WHAT YOU ARE ASKED TO DO:
Wherever a line in the data below holds "Move", copy that line.

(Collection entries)
▼
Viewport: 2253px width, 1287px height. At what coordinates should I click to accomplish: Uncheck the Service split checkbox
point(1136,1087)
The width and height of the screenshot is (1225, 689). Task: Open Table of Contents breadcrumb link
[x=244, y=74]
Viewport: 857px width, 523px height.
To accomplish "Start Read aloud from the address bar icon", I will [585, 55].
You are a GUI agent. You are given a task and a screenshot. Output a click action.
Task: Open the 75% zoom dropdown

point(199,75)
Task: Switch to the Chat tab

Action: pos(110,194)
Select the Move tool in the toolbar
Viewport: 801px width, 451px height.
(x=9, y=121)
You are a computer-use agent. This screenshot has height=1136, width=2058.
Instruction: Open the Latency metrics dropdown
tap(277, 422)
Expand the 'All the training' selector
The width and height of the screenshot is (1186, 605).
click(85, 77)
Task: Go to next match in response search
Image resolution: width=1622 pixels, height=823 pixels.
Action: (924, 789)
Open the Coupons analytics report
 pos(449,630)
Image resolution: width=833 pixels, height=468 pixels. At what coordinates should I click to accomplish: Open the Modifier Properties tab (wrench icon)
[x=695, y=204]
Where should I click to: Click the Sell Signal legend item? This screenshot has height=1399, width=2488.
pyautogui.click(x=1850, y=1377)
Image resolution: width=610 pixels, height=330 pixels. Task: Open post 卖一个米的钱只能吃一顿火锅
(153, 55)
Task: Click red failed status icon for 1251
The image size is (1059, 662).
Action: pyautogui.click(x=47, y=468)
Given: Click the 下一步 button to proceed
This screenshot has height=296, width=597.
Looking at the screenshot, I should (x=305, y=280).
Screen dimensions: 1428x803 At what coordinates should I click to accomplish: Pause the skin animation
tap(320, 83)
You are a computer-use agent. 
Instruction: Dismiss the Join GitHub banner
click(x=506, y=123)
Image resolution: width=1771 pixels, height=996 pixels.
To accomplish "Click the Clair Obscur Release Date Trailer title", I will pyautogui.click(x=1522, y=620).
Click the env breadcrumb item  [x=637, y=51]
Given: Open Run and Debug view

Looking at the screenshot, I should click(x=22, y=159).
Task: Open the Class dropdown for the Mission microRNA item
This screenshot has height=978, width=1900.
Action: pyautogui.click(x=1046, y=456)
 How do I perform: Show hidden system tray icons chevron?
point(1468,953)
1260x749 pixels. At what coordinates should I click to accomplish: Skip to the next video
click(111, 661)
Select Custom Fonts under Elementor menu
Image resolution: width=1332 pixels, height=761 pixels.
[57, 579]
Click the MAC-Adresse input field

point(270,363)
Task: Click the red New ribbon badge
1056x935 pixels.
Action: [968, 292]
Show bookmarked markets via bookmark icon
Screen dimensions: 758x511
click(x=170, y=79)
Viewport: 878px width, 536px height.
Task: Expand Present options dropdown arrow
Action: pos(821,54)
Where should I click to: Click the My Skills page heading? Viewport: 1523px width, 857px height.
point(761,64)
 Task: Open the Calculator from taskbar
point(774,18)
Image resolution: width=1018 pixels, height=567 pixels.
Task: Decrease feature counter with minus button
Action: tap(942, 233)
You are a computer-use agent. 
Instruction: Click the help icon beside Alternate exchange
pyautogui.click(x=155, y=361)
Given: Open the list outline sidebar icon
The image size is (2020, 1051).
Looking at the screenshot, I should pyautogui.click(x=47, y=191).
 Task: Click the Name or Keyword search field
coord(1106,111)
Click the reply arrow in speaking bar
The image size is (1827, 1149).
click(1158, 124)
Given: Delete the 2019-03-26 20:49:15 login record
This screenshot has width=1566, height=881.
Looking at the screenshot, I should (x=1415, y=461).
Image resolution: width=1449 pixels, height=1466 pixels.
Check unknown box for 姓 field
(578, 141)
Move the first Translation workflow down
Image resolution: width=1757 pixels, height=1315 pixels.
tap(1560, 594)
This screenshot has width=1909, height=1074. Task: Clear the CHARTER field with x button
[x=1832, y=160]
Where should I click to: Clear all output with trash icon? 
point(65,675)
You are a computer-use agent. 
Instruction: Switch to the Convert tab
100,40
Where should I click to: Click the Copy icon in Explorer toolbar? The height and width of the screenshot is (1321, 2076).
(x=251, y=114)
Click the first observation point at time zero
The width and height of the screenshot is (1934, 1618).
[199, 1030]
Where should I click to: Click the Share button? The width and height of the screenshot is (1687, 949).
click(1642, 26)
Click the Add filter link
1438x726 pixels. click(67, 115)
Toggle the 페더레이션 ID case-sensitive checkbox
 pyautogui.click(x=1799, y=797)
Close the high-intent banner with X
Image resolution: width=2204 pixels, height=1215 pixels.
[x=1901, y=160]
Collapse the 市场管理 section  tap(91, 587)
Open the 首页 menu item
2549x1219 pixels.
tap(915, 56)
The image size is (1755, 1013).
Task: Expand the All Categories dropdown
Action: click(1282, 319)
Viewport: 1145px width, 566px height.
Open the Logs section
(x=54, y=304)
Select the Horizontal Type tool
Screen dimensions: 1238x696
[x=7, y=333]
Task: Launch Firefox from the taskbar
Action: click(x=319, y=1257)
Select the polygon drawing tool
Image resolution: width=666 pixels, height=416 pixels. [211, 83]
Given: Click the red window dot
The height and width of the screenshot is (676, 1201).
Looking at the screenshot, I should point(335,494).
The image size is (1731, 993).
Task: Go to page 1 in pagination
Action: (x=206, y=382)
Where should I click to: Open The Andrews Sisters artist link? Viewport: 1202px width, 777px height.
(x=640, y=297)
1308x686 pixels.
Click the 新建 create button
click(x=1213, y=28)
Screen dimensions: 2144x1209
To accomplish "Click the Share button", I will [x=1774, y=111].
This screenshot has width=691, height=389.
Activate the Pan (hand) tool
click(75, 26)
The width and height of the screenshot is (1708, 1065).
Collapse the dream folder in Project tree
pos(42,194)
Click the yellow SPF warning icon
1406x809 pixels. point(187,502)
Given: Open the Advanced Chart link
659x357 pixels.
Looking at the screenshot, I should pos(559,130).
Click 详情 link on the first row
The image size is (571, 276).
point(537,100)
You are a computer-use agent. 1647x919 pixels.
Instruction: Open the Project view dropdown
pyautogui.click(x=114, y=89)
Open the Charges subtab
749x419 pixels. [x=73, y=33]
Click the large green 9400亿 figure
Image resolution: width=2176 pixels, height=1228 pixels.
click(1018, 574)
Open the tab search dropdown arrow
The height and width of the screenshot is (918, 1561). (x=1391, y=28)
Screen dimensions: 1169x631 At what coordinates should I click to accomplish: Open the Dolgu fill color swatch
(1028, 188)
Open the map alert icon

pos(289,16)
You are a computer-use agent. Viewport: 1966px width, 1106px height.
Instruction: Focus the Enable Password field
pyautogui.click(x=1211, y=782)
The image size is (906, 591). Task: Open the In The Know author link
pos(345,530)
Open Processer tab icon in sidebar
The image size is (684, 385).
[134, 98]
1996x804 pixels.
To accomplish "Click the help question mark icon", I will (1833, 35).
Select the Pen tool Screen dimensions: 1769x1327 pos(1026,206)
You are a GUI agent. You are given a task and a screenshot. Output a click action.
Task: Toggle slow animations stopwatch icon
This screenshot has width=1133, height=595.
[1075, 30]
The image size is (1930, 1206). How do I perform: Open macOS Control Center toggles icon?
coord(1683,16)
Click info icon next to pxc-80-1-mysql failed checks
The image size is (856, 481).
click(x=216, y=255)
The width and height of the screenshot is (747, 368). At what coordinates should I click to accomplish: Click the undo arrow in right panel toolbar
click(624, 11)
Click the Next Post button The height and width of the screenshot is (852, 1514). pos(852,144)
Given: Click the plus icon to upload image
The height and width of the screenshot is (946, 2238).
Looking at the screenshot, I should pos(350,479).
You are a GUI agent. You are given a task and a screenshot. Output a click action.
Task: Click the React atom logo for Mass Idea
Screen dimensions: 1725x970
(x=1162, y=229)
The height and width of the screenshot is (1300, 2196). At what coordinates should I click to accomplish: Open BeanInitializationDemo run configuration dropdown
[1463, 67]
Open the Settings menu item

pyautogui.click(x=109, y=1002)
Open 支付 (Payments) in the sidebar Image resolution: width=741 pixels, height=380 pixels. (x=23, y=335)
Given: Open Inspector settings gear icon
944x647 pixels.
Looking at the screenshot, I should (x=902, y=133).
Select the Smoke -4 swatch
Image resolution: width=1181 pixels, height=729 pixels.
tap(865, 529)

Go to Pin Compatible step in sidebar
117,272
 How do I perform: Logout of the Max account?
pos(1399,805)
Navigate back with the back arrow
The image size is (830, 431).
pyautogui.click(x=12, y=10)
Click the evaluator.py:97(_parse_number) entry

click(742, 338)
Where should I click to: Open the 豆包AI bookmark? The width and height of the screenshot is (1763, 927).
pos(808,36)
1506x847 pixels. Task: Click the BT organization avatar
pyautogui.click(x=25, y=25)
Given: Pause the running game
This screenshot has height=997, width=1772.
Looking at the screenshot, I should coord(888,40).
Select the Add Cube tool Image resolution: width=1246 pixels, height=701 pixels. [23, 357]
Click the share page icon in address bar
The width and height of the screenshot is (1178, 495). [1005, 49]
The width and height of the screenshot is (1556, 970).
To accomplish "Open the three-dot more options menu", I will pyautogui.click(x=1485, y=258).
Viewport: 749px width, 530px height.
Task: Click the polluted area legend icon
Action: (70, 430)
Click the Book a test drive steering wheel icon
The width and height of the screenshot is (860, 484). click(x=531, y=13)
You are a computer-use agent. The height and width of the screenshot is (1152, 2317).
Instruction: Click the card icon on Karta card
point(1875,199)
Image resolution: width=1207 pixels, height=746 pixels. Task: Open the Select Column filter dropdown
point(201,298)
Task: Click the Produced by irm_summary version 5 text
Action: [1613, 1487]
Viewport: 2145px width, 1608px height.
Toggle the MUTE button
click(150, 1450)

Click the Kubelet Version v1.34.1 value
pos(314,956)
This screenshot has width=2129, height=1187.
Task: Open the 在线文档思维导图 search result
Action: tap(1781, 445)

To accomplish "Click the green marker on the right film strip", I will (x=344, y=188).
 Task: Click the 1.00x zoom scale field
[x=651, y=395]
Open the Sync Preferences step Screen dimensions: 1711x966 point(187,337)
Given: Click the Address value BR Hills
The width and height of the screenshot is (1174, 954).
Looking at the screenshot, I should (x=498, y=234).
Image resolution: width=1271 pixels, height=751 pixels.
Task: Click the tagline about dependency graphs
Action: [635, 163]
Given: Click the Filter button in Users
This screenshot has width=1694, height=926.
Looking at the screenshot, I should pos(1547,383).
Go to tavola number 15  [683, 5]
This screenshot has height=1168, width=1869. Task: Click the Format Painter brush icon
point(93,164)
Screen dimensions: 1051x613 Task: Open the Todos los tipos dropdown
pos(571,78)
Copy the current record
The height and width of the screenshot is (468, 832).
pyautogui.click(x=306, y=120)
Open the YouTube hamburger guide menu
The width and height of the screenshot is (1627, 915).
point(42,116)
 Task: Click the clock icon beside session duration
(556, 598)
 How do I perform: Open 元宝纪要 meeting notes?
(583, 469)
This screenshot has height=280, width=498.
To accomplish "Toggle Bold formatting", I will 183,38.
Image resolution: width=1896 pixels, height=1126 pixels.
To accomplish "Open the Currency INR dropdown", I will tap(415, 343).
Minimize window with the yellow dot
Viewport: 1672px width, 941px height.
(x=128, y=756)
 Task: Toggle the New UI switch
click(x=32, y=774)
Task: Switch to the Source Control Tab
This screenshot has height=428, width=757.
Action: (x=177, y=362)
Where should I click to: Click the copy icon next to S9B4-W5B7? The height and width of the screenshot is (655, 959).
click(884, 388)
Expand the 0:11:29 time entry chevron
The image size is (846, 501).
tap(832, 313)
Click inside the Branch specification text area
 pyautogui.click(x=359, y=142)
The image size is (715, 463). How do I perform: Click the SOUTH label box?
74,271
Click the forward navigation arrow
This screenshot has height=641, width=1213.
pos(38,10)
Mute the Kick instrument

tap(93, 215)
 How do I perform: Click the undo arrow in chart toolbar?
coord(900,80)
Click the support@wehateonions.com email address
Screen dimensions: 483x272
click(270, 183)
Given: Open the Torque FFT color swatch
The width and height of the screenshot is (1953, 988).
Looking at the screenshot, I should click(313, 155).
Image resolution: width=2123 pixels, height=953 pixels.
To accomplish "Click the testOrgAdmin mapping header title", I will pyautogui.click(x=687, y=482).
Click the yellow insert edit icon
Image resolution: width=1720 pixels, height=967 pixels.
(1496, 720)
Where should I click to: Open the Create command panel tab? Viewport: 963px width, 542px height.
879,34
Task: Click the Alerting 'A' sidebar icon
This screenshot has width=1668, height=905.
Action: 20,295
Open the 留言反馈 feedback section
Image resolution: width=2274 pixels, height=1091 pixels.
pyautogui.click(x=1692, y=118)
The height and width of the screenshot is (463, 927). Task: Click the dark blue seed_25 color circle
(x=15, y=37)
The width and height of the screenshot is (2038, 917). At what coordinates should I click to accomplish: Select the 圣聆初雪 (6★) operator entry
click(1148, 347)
▲
RESULT OF THE TASK:
Select the Move tool in the toolbar
Move the first Translation workflow down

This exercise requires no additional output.